■ Work required
Please retype all of the following entries exactly.
• • • • • • •
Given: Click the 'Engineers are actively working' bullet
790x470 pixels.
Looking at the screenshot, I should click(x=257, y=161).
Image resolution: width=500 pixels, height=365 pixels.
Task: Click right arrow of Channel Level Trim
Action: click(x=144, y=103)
• • • • • • •
■ Solution for this problem
Given: Click the 'Engineers are actively working' bullet
790x470 pixels.
Looking at the screenshot, I should click(x=257, y=161).
Image resolution: width=500 pixels, height=365 pixels.
Task: Click right arrow of Channel Level Trim
Action: click(x=144, y=103)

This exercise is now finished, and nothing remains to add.